Suppose I have 2 strings:
string1 = "home/lisa/Music/some_files/01.05 - Garden Ground.mp3"
string2 = "Music/Jim Smith/Unknown/(Deluxe Version/Garden Ground).mp3"
string4 = "Music/Jim Smith/Unknown/00 - Garden Ground.mp3"
Basically, I want to know if string 2 contains the same mp3 file as string 1. In the above example, you can see this is the case with Garden Ground.mp3. What’s the best way to go about this? Should I try Levenshtein distance? I thought about doing a regular expression, but there’s no guarantee string 2 will be formatted with parentheses in the exact same place every time. In fact, string 2 could look like string 4, for example.
6
I don’t really think any existing algorithm is going to work in your case. In your case, you are not looking for similarity between strings, but if strings contain similar values.
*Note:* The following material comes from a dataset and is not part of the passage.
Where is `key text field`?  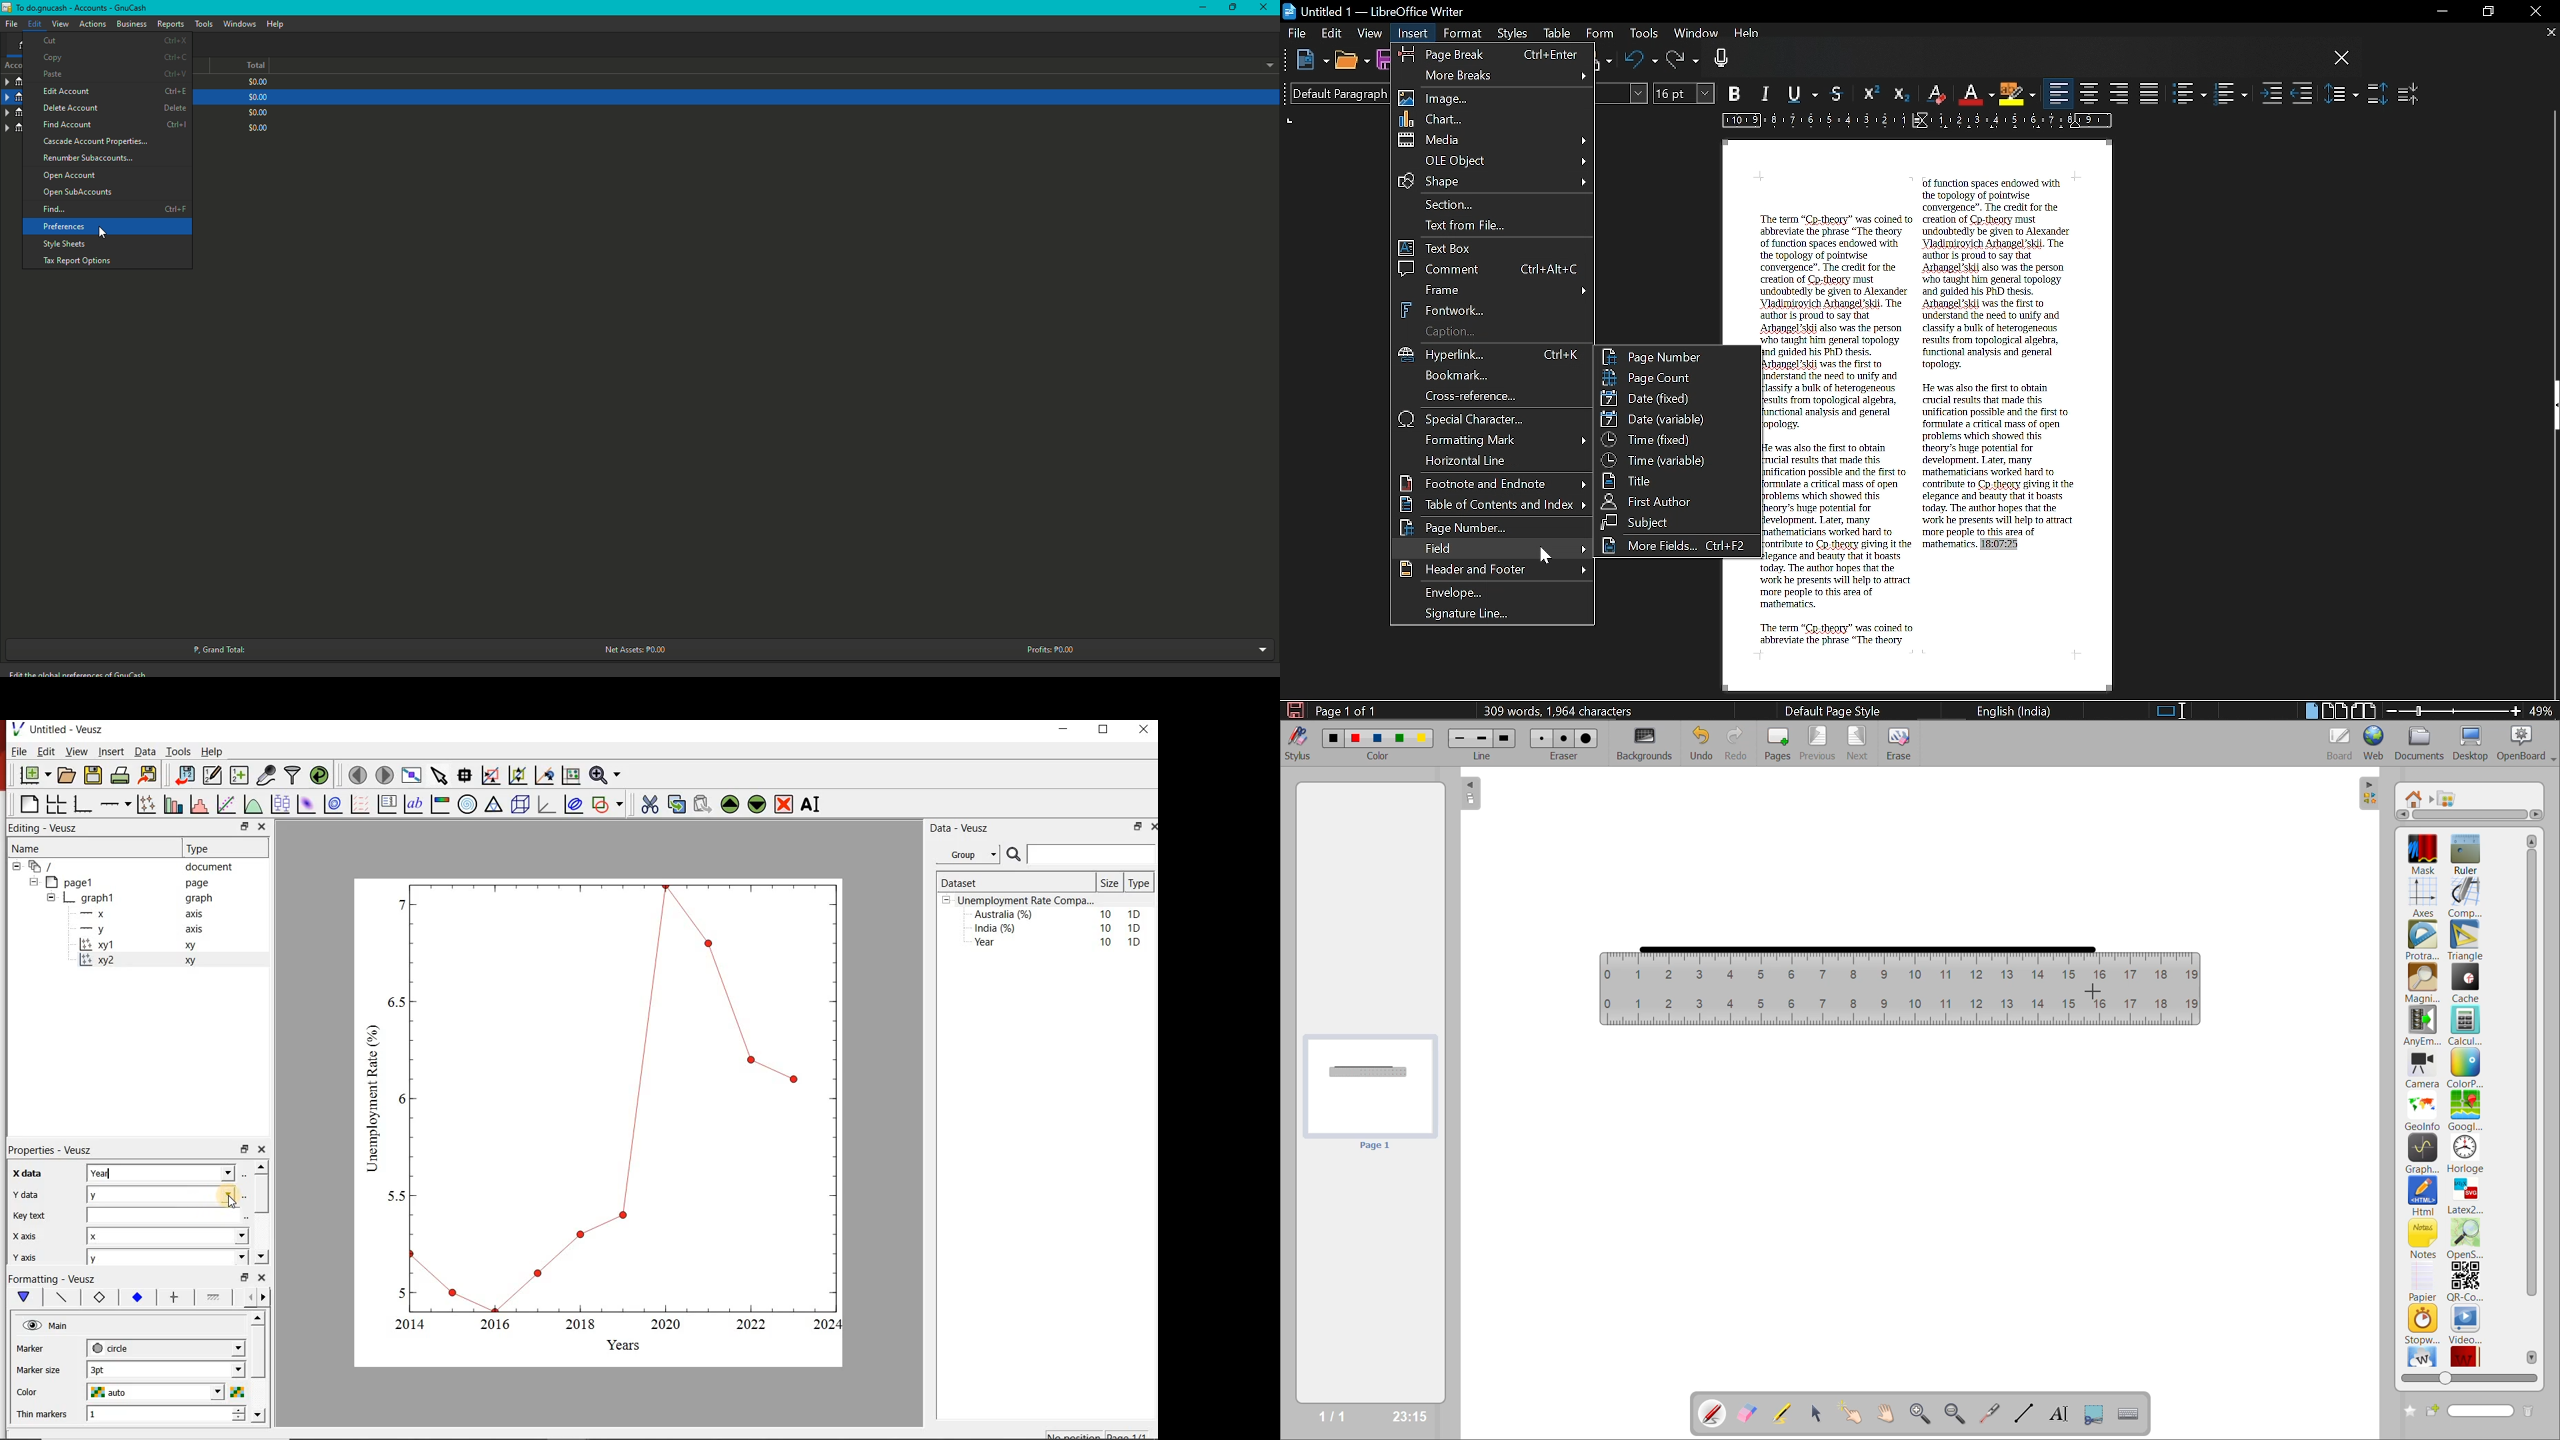 key text field is located at coordinates (166, 1214).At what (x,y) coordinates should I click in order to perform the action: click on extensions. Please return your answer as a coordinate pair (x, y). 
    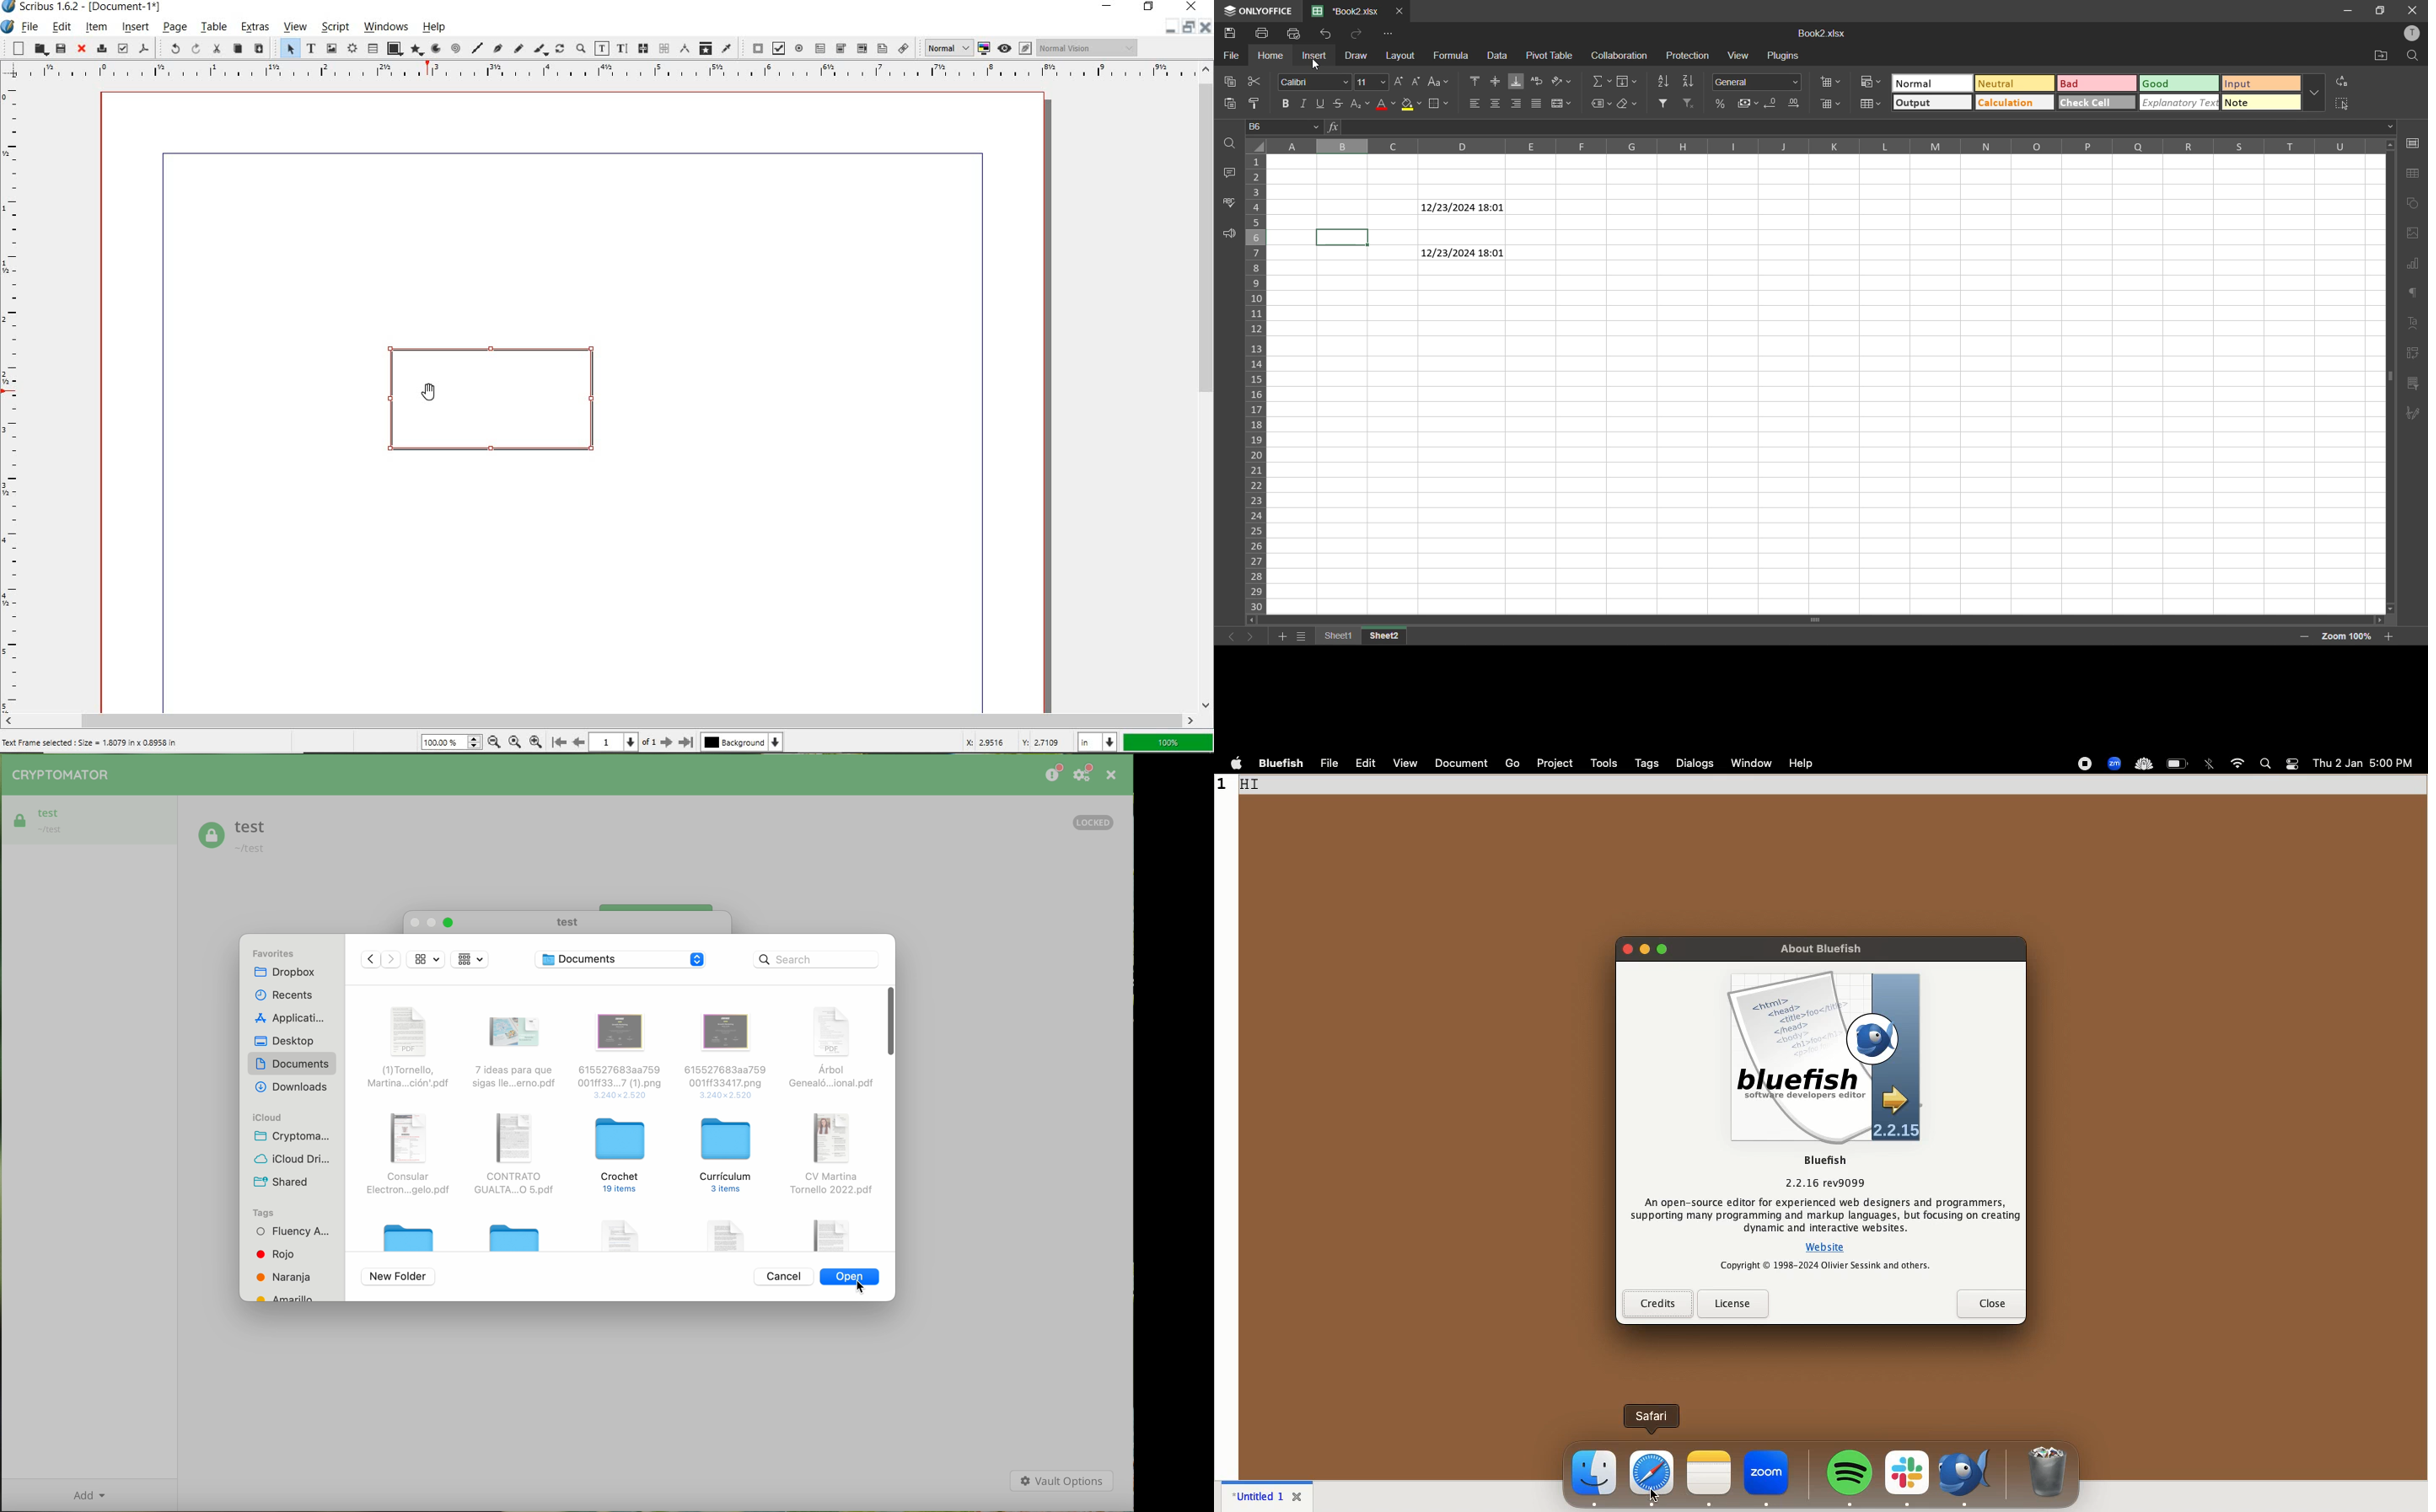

Levenstein distance is about similarity of strings, not if strings contain similar values.
In your case, the simplest algorithm would be (pseudocode).
- Get name of each file without directory (I’m assuming directory doesn’t matter)
- Split each name into words based on predefined separators (‘ ‘, ‘-‘, ‘;’, ‘.’, etc.. you have to do some trial-and-error here to find the right separators)
- Compare how many words are same between two names (eg, in your case there are 2 same words between each of the files)
- If the count of same words exceeds some threshold, consider them same
The last step is obviously the hardest one. Figuring the threshold to minimize false positives and negatives is quite a challenge. The simplest is absolute threshold (eg. count >= 2 would match your case), but it might not be enough. Relative threshold (eg. count / totalWordsCount > 50%) might work, but it is harder to test and highly depends on what separators you pick.